Stored items:
***

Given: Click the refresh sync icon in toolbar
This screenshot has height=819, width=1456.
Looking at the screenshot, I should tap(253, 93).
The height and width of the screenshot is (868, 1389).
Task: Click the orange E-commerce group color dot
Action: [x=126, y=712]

***

A verbatim output of all the data above is needed.

• Output for this exercise:
Given: Click the refresh sync icon in toolbar
This screenshot has height=819, width=1456.
Looking at the screenshot, I should tap(253, 93).
The height and width of the screenshot is (868, 1389).
Task: Click the orange E-commerce group color dot
Action: [x=126, y=712]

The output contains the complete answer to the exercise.